A 2023 study from the University of Wisconsin-Madison, published in the Consumer Interests Annual, found that “active tracking through manual expense recording requires more engagement and is associated with higher financial self-awareness”, and it is that self-awareness, not the budget plan itself, that actually changes how you spend.

The same study found that consistent tracking led to a measurable reduction in discretionary spending over time.

In short: the budget tells you where money should go. Tracking tells you where it went. You need both.

How to actually track your spending

Tracking does not have to mean spreadsheets or complicated apps.

It means building a simple, repeatable habit of recording and reviewing where your money goes.

Here are three methods, from the most basic to slightly more structured. Pick one you will actually stick to.

1. The notes-app method. Open the notes app on your phone and create a simple running list. Every time you spend money, add the amount and a one-word category – food, transport, data, entertainment. Do this for one week. Most people are genuinely surprised by what they see. This method works because the barrier to entry is zero: no downloads, no setup.

A man uses his smartphone’s notes app to quickly log expenses. PHOTO/Gemini

2. The daily two-minute check-in. Each evening, open your M-Pesa or mobile banking statement and add up what you spent that day. Compare it to your daily budget. If you spent Ksh900 on food when you budgeted Ksh600, you now know to adjust for the rest of the week instead of finding out on the 28th.

3. The weekly category review. Every Sunday, sort your week’s spending into broad buckets – rent/utilities, food, transport, personal, savings, and miscellaneous. Add each one up and check it against your monthly budget, prorated for the week. This works especially well if your income comes in unevenly across M-Pesa, bank, and freelance payments, because it smooths out the noise.

Whichever method you choose, the rule is the same: look at your money regularly. That habit alone will change how you spend it.

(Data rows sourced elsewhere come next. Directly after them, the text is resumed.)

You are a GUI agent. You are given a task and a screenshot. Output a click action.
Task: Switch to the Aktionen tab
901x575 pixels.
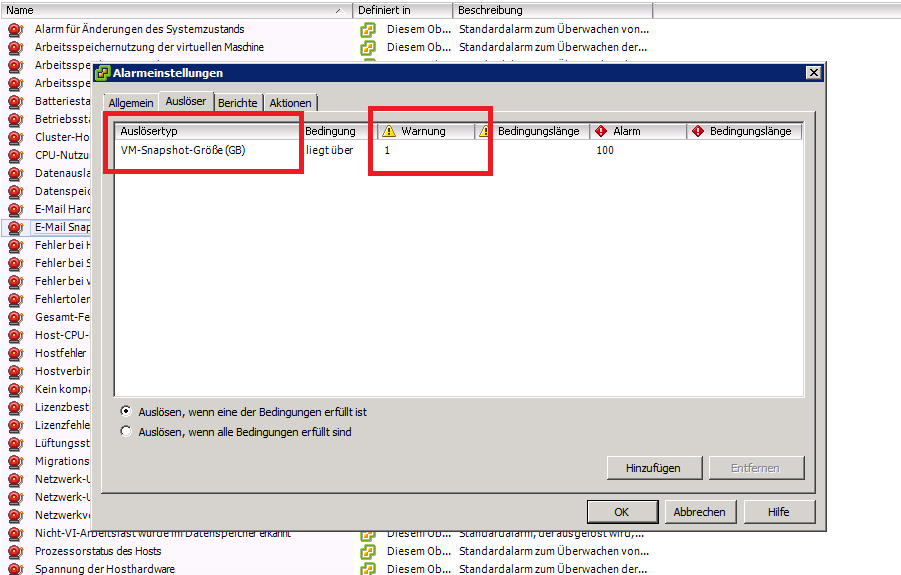pyautogui.click(x=290, y=103)
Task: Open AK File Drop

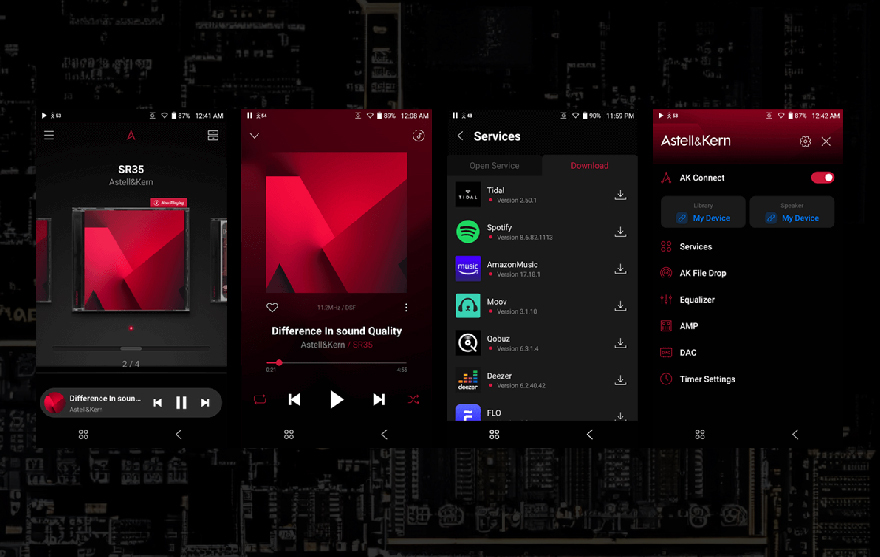Action: pyautogui.click(x=702, y=273)
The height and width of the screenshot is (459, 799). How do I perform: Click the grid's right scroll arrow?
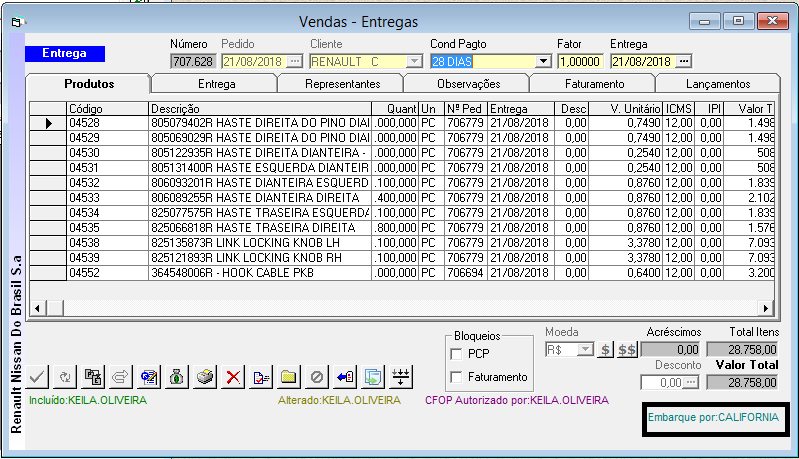click(x=767, y=309)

How to avoid impromptu spending

Tracking shows you what happened. These habits help prevent the damage in the first place.

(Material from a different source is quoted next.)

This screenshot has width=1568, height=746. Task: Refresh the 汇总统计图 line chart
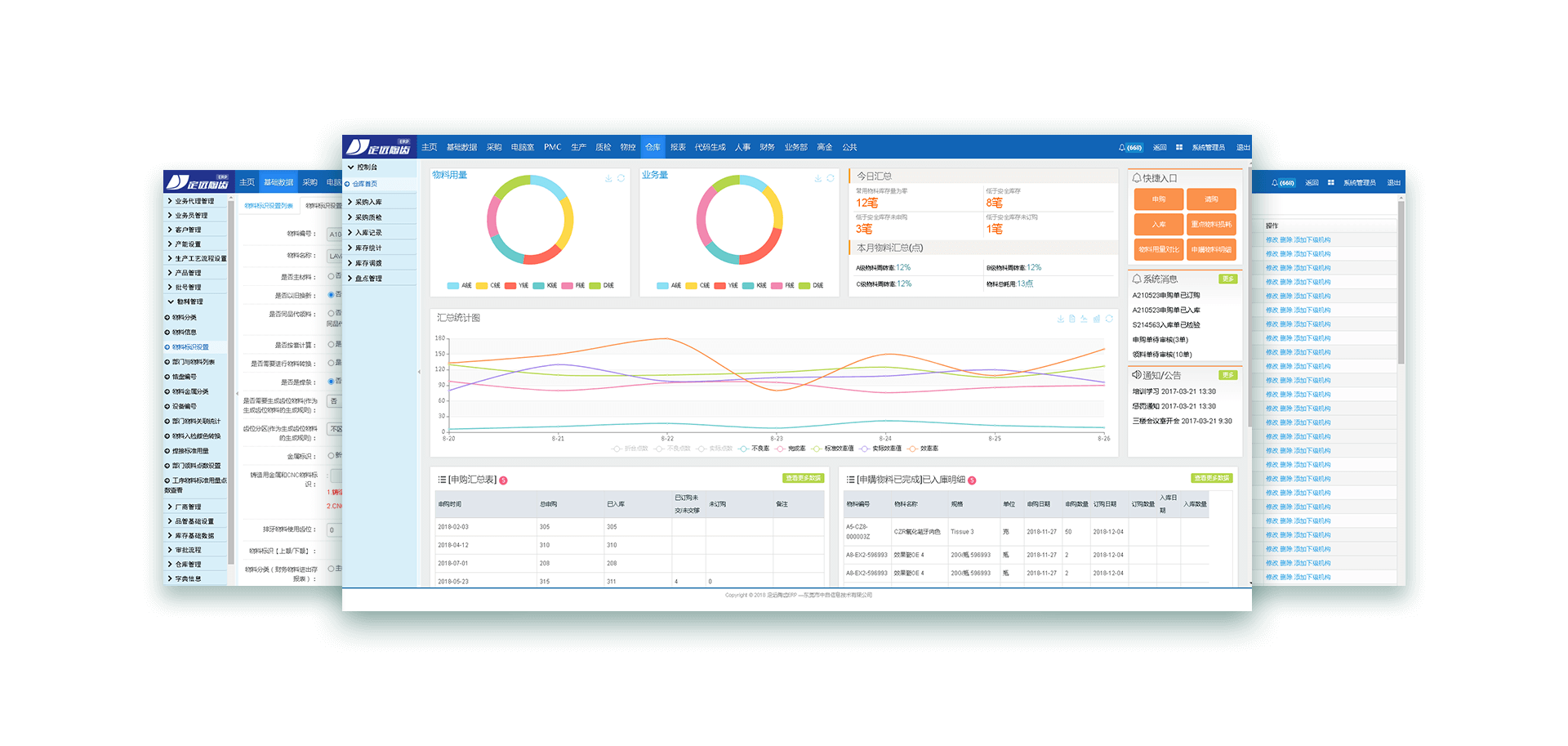[1109, 319]
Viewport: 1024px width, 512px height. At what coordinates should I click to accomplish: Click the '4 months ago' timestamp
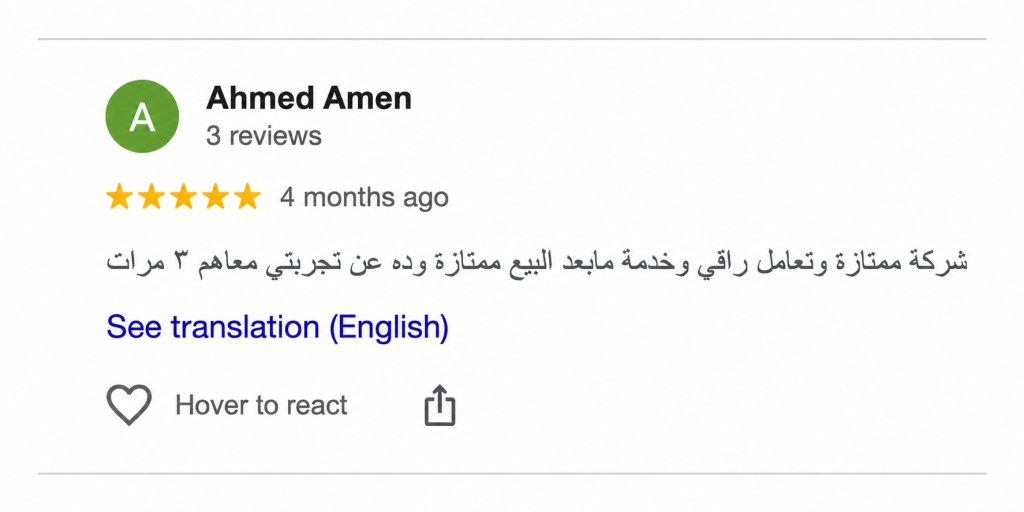click(x=364, y=197)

Give yourself a pause rule. For any unplanned purchase above Ksh1,000, wait 24 hours before buying it. Most impulse purchases do not survive a night’s sleep. For anything above Ksh5,000, wait 48 to 72 hours.

Use a separate spending wallet. Keep your monthly discretionary money (the amount budgeted for personal spending and entertainment) in a separate M-Pesa account or sub-wallet. Once it is empty, it is empty. Keeping it separate from your main account removes the temptation of seeing a large balance and assuming there is room to spend.

A detailed close-up of a hand holding a smartphone which displays a graphic indicating a separate, pre-set “spending wallet” balance. PHOTO/Gemini

Unsubscribe from promotional content. Most impromptu spending is triggered. Flash sale texts, “limited offer” notifications, and promotional emails are engineered to bypass your better judgment. Turn off retail notifications and unsubscribe from marketing emails.

Budget a small “guilt-free” line. Paradoxically, one of the best ways to avoid impulse spending is to allow for it in small amounts. If Ksh1,500 a month is ring-fenced for random treats, you are far less likely to blow Ksh6,000 on a bad day because the budget felt too tight.

When you know exactly where your money goes and have a system that catches impulse decisions before they land, the budget stops being a wish list and starts being something that actually works.